All bartenders and servers will be required to complete a training course before they can serve alcohol in South Carolina under legislation that is headed for the state Senate floor.
The proposal which passed the Senate Judiciary Committee on Tuesday would require servers be trained on how to recognize problem drinkers and the potential liability their establishments face if that individual later gets into a DUI-related crash. The legislation is nicknamed “Alli’s Law” after an Upstate teen killed in a drunk driving collision.
Right now, South Carolina only makes training mandatory if the business is cited for alcohol violations. However, the South Carolina Restaurant and Lodging Association’s director John Durst has said most bars already require the training for their servers.

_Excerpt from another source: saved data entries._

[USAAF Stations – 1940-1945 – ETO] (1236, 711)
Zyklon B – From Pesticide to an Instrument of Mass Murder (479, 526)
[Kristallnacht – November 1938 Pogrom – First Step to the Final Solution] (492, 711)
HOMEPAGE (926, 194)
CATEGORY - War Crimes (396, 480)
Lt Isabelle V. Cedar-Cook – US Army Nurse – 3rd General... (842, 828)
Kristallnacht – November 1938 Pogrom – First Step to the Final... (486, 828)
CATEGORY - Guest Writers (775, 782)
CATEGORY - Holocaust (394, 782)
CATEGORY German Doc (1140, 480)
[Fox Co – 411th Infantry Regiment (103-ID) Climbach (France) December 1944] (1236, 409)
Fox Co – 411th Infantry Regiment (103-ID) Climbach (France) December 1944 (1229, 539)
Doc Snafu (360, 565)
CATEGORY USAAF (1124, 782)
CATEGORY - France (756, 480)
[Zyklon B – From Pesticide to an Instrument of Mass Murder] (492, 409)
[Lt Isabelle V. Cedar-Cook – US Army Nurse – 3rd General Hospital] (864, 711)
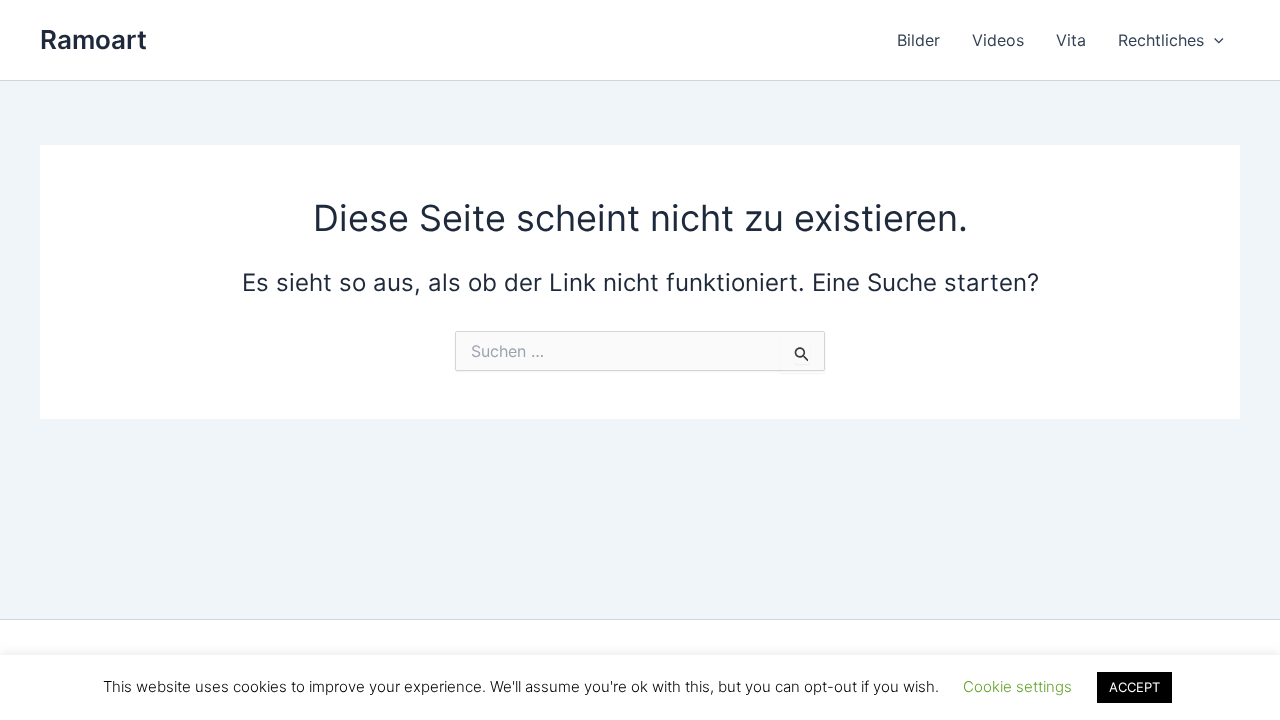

“The people that aren’t doing this already are the people this is going to hurt,” said the bill’s co-sponsor State Sen. Stephen Goldfinch, R-Georgetown, said.
The measure passed 17-2, after opponents raised concerns about whether the bill is necessary or if restaurants and bars should simply require the training out of their own best interests.
“Are we trying to regulate ourselves into a situation where we make it harder for people to transact business,” said State Sen. Gerald Malloy, D-Darlington. “I’m starting to sound like I’m on the other side now,” he said in a joking reference to Republicans’ usual skepticism for tougher business regulations.
Under the bill, South Carolina’s Department of Alcohol and Other Drug Abuse Services would contract with a provider that would offer the “Alcohol Server Certificate” courses. The courses could not cost more than $50 per individual.